As other carmakers in Europe struggle for their very survival, Henika says VW is flourishing.
“Last year was the best business year in the history of Volkswagen,” he says. “We produced a little bit more than 8.2 million cars, and last year Volkswagen was, behind General Motors, the second biggest car company.”
To find out how VW has beat the odds you just have to listen for a word that comes up a lot in Henika’s tour — “Worldwide.” Volkswagen is really the only carmaker in Europe that competes globally.

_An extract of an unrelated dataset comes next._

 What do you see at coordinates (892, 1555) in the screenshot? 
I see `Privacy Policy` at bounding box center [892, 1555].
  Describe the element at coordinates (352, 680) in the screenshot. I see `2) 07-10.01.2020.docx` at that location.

Ferdinand Dudenhöffer, an auto expert at the University of Duisburg-Essen in Germany, says other auto companies in Europe such as Peugeot and Opel rely heavily on the sluggish European market, but Volkswagen has sought out economies that are actually growing.
“VW sells 30 percent of its cars in China,” he says.
At the same time, Volkswagen is still growing here in Europe. It accounts for nearly one out of every four cars sold in the European market.
Philippe Houchois, an analyst at UBS, says VW does that by building a lot of different vehicles on the same basic underbody. Then it’s able to sell them at rock-bottom prices.
“And at that level of reduced pricing, they can still make money,” says Houchois.
However, other European carmakers are losing money fast. Some 10 million jobs in Europe depend on the auto industry, but many auto manufacturers could close.
Houchois says in a few years time, instead of a European auto industry, we may only have a German auto industry to speak of.